What concerns me gravely is the extent to which this is manifestly not the case. The Church of England, which is the only one on which I am remotely qualified to comment, becomes steadily more inward-looking with each passing year. The issues with which she is reported to be concerned by the media seem farther and farther removed from the concerns of the majority of people living in England today. A cursory glance at the agenda for issues under discussion at this week-end's session of the General Synod will reveal scant, if any, resemblance to the picture of national or international life at present. We should be embarrassed, and stirred to ask why it is only when the Lord Archbishop of this province makes his Presidential Address is reality spoken of in the chamber.
It used to happen when David Jenkins was Bishop of this diocese. He once furiously interrupted a trivial debate in Synod to ask why no-one was talking about the fact that there were families in his diocese who were knocking on his door to tell him that they had not sufficient money to put shoes on their children's feet to send them to school. Why is not the Church of England writing reports of the depth of insight and impact that Faith in the City had? Why are Synod debates not raising hell about the squalor and depravity in which too many families in England are still living, instead of proposing terms of service for the parochial clergy far short of modern standards of employment? Why do we not offer commentary of the calibre of which we are more than capable on the ethical difficulties of cheap fashion and the exploitation which enables it to exist? Why are we spending so much time agonising over who may enter into loving relationships with whom when our society needs a mature and coherent narrative of the sanctity of human life in the face of the outrageous liberties that are taken with it?
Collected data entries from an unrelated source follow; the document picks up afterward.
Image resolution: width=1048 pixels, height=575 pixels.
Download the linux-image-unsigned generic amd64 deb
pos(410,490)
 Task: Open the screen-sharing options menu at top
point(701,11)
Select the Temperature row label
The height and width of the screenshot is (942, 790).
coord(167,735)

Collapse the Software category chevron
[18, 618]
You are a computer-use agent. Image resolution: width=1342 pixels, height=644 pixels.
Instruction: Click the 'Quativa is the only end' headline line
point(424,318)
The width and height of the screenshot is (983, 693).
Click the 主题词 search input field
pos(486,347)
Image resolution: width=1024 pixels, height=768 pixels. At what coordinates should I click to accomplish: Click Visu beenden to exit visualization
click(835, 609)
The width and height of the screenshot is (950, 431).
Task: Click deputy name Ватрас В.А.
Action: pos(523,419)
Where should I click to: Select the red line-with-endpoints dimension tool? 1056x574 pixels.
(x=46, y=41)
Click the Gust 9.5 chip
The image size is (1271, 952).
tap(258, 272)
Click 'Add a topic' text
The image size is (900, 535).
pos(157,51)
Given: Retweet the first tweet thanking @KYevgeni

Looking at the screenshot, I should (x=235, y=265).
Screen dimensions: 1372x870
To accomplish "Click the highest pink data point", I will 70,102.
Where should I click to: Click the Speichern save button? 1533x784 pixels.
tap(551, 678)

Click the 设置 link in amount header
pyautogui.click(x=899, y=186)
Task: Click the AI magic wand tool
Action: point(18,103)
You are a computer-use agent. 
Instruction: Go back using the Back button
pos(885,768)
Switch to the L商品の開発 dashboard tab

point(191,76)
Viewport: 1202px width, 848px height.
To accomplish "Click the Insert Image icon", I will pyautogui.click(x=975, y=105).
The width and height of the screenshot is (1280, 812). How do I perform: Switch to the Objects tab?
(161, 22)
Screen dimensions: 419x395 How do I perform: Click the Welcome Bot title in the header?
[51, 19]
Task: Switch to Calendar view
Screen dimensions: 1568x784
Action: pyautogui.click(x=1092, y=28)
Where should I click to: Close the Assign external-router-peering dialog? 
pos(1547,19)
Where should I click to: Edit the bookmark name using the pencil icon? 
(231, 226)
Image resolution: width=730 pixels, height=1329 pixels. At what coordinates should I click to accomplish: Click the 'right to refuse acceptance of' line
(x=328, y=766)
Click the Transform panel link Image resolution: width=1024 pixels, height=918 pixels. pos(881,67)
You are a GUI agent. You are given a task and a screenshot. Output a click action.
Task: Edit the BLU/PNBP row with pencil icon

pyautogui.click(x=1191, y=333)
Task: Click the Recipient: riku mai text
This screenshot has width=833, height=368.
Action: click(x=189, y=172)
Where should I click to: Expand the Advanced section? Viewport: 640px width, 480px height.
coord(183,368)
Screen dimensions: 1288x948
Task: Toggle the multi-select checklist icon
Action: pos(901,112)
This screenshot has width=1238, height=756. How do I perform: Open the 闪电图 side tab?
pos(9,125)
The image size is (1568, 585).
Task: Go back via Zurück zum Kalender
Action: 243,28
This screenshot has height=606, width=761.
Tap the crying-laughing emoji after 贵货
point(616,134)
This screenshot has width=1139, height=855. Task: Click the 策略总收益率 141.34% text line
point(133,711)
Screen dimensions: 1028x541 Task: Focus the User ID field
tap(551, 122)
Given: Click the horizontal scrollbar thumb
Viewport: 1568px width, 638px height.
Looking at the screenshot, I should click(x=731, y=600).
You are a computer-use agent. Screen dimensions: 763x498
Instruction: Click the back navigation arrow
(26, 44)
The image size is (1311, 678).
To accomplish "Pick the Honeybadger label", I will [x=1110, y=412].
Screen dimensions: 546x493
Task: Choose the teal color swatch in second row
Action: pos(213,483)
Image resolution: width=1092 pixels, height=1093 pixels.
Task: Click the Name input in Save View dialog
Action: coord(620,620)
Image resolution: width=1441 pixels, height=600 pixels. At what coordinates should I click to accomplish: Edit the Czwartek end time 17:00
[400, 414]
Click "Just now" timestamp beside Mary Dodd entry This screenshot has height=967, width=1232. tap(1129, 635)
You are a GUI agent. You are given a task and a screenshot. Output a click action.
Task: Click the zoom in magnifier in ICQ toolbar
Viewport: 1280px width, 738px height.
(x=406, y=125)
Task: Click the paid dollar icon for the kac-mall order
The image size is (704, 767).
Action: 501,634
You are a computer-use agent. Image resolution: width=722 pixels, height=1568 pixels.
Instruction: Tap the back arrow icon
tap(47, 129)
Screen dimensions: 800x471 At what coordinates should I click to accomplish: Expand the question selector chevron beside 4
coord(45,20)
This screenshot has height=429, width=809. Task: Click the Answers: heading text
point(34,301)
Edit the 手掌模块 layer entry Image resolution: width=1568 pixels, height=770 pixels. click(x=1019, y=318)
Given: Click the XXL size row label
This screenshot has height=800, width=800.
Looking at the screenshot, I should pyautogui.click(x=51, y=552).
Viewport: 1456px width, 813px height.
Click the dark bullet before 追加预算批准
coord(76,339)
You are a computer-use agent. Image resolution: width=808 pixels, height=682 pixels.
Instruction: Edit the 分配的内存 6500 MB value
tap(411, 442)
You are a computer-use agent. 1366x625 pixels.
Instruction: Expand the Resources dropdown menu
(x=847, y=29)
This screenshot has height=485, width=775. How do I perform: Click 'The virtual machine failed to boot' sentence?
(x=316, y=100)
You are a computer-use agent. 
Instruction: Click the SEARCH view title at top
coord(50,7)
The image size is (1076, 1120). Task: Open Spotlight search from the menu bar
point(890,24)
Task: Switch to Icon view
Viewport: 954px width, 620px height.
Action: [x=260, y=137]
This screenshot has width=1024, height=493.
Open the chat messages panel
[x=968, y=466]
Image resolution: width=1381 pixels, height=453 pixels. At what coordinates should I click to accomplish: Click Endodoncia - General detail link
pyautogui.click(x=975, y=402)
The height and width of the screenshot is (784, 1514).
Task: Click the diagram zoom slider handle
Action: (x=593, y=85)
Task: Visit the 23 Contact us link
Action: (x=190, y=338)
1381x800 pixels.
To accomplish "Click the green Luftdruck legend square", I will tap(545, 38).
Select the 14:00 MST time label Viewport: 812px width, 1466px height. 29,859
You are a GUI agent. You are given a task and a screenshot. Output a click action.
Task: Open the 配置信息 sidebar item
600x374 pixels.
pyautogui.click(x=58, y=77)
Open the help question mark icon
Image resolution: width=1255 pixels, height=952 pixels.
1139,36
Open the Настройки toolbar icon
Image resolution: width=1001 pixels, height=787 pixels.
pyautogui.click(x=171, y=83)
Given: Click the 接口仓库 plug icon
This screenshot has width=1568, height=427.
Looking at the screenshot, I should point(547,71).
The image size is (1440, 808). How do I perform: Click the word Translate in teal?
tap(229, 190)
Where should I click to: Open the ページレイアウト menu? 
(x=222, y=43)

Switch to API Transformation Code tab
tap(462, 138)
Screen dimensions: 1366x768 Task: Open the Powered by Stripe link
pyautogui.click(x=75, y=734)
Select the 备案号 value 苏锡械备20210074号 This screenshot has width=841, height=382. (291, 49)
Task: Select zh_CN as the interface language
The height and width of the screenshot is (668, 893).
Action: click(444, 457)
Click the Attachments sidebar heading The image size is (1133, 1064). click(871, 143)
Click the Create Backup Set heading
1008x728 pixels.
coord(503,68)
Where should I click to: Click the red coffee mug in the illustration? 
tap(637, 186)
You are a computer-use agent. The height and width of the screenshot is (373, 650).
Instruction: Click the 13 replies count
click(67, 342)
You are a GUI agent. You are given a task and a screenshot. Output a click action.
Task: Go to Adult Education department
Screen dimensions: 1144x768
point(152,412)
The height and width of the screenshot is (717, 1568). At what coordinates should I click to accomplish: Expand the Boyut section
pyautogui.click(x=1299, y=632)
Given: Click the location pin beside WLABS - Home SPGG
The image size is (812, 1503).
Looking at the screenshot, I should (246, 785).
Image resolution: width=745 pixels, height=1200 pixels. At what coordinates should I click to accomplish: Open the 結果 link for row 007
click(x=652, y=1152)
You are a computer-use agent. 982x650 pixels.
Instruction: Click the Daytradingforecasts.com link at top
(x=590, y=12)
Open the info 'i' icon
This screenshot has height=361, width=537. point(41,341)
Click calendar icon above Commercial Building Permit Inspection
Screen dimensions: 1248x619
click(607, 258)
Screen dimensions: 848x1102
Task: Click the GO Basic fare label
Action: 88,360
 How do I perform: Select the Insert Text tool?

While the modern-day Pharisees grumble, modern-day England is seeking the Church as assiduously as Zacchaeus was seeking Jesus, but the inward-looking group we are in danger of becoming will not be fit for purpose. Where churches look outwards and show their willingness to work with all sorts of partners the relationships flourish. That is the model at Grimsby Parish Church: no proselytism, just partnership. Across the country, Church schools enjoy the confidence of parents and government, and for very good reason. Contrary to popular misrepresentation we are opening them not in the comfort-zones of the middle-classes, but in some of the most deprived and difficult parts of the country: and we encourage excellence there, too.
This is no novel approach: it is about seeking first the Kingdom of God and his righteousness. Where that happens, all other things are added, and the things we thought were insurmountable problems resolve themselves because Christ seeks us where we seek him, in the places and the debates where he calls us to be, and the results will be no less wonderful for us than they were for Zacchaeus. When we shake off this self-imposed tendency to withdraw and introspect, when, with Archbishop Sentamu and Bishop Jenkins we believe that we have something precious to offer our world, we will do no better than to hurry along to the house of Zacchaeus: a house to which salvation has come indeed, to the rejoicing of all the children of Abraham.